Many people use the terms SSI and Disability interchangeably when referring to payments made by the Social Security Administration to disabled workers. However, there are some major differences that people should understand when it comes to the two different programs. If you are disabled and applying for benefits there is a wealth of information available on the Social Security Administration website, www.ssa.gov, but this article will show some of the most fundamental differences about the programs.
What is Social Security Disability (SSD)?
Social Security Disability otherwise referred to as SSD is a program that offers a monthly payment to a beneficiary based on their work history. If a person becomes disabled before reaching retirement age and can no longer work they can apply for these benefits. The SSA uses a complex algorithm to determine what your monthly benefit will be based on your work history and earnings. When you get your paycheck and taxes have been cut, part of those taxes go to pay into Social Security.

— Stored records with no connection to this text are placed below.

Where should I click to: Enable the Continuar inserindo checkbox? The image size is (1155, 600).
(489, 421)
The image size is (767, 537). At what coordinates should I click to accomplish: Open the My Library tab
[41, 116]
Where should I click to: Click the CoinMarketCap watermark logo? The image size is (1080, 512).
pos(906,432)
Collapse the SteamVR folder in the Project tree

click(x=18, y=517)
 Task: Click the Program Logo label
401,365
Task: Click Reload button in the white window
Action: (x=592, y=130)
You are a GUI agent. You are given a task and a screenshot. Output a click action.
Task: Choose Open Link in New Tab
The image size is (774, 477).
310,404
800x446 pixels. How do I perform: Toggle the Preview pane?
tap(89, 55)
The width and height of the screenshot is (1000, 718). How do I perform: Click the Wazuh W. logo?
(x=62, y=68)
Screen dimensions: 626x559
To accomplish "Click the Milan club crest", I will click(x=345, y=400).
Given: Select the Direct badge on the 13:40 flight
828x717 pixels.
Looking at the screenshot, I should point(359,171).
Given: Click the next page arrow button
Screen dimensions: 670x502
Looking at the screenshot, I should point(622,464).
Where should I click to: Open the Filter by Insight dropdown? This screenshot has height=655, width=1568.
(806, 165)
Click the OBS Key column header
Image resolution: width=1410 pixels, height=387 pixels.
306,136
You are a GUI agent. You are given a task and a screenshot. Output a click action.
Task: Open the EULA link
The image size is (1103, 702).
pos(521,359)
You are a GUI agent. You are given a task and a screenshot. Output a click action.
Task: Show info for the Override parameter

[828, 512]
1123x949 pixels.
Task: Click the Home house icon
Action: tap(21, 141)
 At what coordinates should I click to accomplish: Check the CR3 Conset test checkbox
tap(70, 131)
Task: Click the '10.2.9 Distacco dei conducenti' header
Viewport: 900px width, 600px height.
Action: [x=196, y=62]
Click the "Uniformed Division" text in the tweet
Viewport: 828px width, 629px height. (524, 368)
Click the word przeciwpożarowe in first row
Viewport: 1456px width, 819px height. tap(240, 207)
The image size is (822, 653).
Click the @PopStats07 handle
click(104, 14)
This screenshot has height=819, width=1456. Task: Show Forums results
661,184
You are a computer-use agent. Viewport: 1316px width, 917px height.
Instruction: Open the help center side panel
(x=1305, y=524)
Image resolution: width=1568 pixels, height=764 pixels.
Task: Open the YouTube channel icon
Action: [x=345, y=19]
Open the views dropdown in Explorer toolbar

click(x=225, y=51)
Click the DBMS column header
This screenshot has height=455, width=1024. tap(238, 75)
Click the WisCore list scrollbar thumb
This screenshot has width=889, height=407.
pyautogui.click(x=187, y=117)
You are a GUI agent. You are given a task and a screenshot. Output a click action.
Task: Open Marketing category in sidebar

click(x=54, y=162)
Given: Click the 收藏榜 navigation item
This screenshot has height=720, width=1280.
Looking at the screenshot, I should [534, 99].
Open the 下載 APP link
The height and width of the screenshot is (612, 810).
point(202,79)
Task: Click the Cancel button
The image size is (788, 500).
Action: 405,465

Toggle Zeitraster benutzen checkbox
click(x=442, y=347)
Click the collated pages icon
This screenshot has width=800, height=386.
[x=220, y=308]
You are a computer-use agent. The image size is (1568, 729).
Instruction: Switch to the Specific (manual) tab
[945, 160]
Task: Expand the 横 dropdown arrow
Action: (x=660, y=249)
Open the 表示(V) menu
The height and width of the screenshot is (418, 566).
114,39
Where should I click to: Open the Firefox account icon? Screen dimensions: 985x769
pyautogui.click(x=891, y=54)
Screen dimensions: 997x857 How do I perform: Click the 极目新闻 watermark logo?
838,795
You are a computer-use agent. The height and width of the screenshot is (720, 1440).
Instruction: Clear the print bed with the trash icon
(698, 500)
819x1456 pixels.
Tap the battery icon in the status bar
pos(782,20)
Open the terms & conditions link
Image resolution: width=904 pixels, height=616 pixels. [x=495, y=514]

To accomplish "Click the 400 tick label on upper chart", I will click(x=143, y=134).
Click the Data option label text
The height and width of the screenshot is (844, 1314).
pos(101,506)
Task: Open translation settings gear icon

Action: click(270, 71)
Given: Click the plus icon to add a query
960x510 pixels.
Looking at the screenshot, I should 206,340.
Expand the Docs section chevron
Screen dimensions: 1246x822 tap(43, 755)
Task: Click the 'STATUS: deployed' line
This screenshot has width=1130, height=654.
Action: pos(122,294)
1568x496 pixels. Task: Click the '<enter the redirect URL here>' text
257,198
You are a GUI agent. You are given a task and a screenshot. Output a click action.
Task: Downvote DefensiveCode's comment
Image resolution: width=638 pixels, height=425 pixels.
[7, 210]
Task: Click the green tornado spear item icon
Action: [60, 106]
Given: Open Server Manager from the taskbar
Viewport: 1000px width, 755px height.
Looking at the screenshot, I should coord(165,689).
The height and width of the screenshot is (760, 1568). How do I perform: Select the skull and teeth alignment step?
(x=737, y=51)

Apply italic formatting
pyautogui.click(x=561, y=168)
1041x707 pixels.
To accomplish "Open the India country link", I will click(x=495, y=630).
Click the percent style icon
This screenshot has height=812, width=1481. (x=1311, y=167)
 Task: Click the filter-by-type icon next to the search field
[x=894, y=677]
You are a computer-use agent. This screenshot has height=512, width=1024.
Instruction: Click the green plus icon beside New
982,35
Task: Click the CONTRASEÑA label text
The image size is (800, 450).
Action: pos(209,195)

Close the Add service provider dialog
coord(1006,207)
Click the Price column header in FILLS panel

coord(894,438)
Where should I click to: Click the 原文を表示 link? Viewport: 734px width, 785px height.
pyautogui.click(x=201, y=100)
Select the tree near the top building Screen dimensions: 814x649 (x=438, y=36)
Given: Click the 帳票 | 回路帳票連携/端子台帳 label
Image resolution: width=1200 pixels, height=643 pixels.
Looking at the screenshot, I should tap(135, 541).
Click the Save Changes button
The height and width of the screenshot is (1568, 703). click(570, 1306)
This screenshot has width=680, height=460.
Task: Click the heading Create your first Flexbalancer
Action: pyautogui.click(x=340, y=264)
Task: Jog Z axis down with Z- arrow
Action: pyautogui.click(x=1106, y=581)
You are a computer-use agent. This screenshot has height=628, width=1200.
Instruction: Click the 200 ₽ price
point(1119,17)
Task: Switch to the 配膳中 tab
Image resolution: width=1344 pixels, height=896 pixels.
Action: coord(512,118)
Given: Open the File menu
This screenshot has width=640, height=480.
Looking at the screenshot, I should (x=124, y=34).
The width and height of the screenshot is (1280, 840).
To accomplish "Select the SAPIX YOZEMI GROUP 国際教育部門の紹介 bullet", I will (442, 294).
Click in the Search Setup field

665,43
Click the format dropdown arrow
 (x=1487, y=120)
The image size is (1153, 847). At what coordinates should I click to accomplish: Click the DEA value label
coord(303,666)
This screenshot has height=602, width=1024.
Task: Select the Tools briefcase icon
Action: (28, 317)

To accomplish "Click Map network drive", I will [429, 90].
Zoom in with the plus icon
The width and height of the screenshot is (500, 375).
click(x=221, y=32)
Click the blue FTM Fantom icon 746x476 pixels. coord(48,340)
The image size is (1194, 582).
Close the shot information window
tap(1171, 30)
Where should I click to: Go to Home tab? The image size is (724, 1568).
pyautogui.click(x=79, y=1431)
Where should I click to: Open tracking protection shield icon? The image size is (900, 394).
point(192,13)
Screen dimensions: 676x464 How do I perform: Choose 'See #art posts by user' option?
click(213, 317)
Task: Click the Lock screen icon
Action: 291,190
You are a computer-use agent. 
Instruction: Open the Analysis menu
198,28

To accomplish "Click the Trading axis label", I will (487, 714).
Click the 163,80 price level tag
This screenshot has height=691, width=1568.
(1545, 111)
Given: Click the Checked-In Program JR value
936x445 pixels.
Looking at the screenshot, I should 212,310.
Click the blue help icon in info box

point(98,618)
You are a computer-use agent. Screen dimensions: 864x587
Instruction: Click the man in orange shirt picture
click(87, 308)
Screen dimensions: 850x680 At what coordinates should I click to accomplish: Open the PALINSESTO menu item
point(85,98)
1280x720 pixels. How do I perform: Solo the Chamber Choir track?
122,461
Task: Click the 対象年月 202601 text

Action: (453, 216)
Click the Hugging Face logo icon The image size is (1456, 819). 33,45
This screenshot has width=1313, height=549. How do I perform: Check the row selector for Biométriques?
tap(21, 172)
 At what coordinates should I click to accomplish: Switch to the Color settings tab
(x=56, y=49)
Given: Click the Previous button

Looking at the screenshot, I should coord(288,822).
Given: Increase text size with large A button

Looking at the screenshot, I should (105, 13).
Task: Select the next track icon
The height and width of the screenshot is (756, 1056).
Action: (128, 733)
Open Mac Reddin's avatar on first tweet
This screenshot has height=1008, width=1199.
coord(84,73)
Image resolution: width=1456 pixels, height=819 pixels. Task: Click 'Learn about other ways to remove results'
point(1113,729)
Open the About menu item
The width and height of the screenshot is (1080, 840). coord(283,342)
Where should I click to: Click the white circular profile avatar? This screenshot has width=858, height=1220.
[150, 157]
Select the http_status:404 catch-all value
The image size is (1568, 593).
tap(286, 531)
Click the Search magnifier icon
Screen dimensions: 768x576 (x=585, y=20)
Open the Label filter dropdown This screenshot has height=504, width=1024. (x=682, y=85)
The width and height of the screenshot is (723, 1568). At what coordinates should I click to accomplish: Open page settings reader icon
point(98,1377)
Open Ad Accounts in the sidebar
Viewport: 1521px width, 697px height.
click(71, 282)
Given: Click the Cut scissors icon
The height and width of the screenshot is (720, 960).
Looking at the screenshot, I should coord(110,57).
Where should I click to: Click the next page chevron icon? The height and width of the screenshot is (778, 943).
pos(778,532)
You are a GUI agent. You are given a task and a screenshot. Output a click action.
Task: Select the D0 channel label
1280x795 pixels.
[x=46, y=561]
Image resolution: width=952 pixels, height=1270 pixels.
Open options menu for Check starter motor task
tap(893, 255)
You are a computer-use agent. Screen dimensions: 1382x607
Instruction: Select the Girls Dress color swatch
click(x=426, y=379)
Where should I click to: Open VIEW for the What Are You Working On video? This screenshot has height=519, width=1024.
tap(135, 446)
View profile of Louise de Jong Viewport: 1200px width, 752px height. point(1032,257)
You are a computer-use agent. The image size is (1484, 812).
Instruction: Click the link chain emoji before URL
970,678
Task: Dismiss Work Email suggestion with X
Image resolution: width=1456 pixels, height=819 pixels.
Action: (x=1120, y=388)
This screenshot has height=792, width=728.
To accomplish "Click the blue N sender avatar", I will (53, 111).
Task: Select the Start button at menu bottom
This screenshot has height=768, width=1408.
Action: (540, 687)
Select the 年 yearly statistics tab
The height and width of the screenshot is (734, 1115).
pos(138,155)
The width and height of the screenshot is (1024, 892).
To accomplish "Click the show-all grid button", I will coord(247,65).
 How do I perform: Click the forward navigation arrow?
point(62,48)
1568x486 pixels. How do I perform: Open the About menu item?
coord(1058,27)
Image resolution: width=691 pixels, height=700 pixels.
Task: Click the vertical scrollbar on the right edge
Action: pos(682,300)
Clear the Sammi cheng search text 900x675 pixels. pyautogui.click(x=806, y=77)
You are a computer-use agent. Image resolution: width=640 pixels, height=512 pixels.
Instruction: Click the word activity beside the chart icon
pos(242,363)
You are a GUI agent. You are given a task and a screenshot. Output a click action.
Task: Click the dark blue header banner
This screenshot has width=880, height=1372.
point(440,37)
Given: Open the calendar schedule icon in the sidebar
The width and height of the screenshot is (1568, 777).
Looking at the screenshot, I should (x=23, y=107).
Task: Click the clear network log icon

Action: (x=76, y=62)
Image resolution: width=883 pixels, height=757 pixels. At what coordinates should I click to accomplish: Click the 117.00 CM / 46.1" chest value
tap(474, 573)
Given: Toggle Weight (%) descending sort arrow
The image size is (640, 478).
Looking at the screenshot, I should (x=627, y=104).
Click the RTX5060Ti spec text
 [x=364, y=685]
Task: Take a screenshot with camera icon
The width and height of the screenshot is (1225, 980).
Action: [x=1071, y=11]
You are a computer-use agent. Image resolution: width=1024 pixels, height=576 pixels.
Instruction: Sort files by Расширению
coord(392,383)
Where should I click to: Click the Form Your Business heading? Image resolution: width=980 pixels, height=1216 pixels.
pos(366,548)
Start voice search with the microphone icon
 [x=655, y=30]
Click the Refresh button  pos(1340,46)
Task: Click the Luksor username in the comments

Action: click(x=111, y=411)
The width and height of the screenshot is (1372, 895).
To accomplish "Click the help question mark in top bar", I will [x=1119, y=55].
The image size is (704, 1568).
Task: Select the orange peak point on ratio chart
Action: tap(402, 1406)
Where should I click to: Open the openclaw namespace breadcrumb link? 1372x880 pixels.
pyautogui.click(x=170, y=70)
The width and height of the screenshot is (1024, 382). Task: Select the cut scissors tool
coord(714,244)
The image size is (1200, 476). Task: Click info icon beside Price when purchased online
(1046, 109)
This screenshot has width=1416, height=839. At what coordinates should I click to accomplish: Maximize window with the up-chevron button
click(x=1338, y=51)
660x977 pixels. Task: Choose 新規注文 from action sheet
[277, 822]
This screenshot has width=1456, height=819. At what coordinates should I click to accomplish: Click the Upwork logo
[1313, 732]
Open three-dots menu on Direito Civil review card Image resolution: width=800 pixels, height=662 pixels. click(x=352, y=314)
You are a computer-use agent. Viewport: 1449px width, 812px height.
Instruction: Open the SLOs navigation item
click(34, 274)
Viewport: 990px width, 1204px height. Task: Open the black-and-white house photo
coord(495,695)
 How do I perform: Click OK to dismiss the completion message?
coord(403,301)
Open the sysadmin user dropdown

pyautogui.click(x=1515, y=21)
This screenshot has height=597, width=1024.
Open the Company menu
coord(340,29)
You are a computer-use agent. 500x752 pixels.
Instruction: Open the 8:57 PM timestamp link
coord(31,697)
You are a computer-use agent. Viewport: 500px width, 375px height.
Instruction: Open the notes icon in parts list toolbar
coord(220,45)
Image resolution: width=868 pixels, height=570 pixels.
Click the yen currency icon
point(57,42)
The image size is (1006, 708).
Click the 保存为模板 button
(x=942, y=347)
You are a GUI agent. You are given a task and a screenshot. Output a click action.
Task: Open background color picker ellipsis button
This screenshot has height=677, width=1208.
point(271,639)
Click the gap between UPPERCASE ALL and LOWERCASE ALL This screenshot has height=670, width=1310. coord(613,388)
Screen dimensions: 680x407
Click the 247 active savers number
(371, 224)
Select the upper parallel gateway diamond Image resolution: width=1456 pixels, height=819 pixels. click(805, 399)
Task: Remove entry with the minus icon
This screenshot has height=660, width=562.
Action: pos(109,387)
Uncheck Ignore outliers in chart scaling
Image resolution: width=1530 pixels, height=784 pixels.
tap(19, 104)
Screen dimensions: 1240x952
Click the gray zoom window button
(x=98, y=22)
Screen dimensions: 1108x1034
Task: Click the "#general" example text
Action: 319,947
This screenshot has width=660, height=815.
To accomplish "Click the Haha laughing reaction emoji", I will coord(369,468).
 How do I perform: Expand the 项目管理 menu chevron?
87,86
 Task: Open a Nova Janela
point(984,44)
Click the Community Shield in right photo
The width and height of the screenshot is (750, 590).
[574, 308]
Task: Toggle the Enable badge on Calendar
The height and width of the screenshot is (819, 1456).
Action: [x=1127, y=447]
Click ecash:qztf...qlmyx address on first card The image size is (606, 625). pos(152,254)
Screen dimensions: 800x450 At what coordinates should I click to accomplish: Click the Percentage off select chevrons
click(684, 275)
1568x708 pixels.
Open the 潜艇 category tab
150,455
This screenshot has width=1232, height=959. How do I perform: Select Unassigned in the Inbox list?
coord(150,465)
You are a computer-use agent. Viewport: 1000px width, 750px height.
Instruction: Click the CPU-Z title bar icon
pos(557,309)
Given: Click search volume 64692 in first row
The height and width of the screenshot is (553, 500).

This is where retirement benefits and Medicare are also involved. When you are approved for SSD you will have a 24 month waiting period to be able to get Medicare benefits. There are no income or resource limits for this program because it is based on the amount that you have paid into Social Security while working. The amount of your monthly check will vary by person depending on the amount that you have paid in. If you have dependents, children under the age of 18, then they can also be eligible to draw a SSD check off of the disabled parent while they are minors.
What is SSI?
SSI stands for Supplemental Security Income. SSI benefits are a need-based benefit through the Social Security Administration to disabled people. Once a person has been declared disabled, if they have not worked before or have not paid enough into the SSA system to meet a minimum benefit amount they may be eligible to draw SSI. The program has a set amount as the benefit from SSA, in the current year that amount is $698 per month. Children are also eligible to draw SSI benefits if they are disabled. Because SSI is a need based program there are income and resource limits. The limit is currently at $2,000 for an individual and $3,000 for a married couple. Resources include cars (one car is exempt for transportation purposes), real property that is not being used as a primary residence for the disabled individual, cash, and money in savings, checking, stocks, bonds, or other investments. If a person is over this resource limit then they are not eligible to draw SSI benefits. There are also monthly income limits that vary by the size of the family, so if a husband is disabled and does not qualify for SSD but his wife is working at a high income job then he would not be eligible for SSI benefits based on her income. Children may be eligible, but only based on the income of parents in the household. A person can draw a reduced benefit for SSI as well, if there is income that prevents the person from drawing the $698 they may be eligible for a reduced amount up to a certain income level. Some states with a high cost of living provide a state stipend to go with the SSI benefit of $698, other states do not. SSI typically comes with state sponsored Medicaid coverage as well for the disabled person. Dependents of a disabled person are not eligible to draw a separate check off of the disabled person.
The process of determining what a person is or is not eligible for is complicated and can change from month to month based on household factors. It is important to be upfront with SSA when applying for disability benefits of either type about your situation. Keep in mind that things like marriage, divorce, a child turning 18 and the birth of a child can all affect eligibility criteria. The basic thing to remember about Social Security benefits are that if a millionaire wanted to sign up for SSD he could, but only people of limited means can qualify for SSI. There are eligibility and income worksheets available on the SSA website and for specific questions you can always call your local Social Security office.